In Virginia Woolf’s Mrs. Dalloway, we are presented with the details of a single day in the life of Clarissa Dalloway as she prepares for a party. The novel intertwines the plots of several characters, but the most prominent is that of the World War I veteran Septimus Warren Smith. Septimus spends his day in the park with his Italian wife Lucrezia while sliding in and out of hallucinations about his friend Evans, whom he lost in the war. Though these two characters never actually meet, they are constantly interconnected by their relationship with the works of Shakespeare. Both Clarissa and Septimus quote Shakespeare throughout the novel, often invoking the same passage at different times throughout their day. Despite this shared tendency, it is Septimus who has the stronger bond with Shakespeare and continues to reference his works over and over again, specifically Cymbeline, Othello, and Antony and Cleopatra. The fact that Woolf has Septimus connect so deeply with Shakespeare allows the reader to draw parallels between his character and Shakespeare’s Antony’s struggle between reason and emotion in Antony and Cleopatra, which in turn makes his suicide appear to be an act driven by hamartia rather than an act of cowardice.
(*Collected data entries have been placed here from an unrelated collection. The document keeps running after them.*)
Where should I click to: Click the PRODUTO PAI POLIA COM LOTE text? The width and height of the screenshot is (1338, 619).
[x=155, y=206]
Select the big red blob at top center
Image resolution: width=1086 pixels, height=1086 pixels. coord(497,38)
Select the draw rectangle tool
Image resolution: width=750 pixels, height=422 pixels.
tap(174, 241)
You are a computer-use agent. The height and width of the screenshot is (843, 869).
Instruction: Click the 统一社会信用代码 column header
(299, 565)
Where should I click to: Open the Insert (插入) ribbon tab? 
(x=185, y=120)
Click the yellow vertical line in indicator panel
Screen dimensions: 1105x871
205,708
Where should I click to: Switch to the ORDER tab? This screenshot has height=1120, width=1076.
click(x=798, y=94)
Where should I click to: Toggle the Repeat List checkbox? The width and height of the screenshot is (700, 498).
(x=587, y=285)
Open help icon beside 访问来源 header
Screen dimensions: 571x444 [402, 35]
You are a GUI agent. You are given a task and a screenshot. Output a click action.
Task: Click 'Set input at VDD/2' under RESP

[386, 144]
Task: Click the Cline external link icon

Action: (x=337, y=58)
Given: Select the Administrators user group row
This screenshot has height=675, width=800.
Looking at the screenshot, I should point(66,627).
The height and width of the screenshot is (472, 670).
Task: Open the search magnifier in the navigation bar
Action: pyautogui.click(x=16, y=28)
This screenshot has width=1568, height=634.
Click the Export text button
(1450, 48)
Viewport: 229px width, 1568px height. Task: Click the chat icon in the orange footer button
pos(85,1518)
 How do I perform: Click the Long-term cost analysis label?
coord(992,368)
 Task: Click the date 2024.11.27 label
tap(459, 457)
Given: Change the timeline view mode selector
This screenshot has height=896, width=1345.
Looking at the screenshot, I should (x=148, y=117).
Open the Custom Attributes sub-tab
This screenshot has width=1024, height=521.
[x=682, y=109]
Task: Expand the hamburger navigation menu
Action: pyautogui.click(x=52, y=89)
Though Mrs. Dalloway, like most of Woolf’s texts, is rife with allusions, Shakespeare is quoted prominently within the first few pages. Clarissa, while out shopping on Bond Street, happens to read from a book that is open in a shop window. Though she mentions several books that lie open, it is these lines from Shakespeare’s Cymbeline that catches her attention: “Fear no more the heat o’ the sun / Nor the furious winter’s rages” (qtd. in Woolf, Mrs. Dalloway 9). This excerpt is returned to several times throughout the novel, both by Clarissa and Septimus. The Cymbeline quotation is from the beginning of the funeral song sung by Guiderius and Arviragus when Cymbeline’s daughter, Imogen, is believed to be dead. These lines set a tone of loss for the Woolf’s novel early on and help to draw attention to the post-World War I setting that she is trying to establish. The quotations from Shakespeare, specifically the one from Cymbeline, are both the-matically and structurally important in this way. The lines become a sort of mantra for Clarissa, a character who is concerned deeply with aging and her own death; they return to her when she needs to move forward and act as words of encouragement and endurance. [End Page 340]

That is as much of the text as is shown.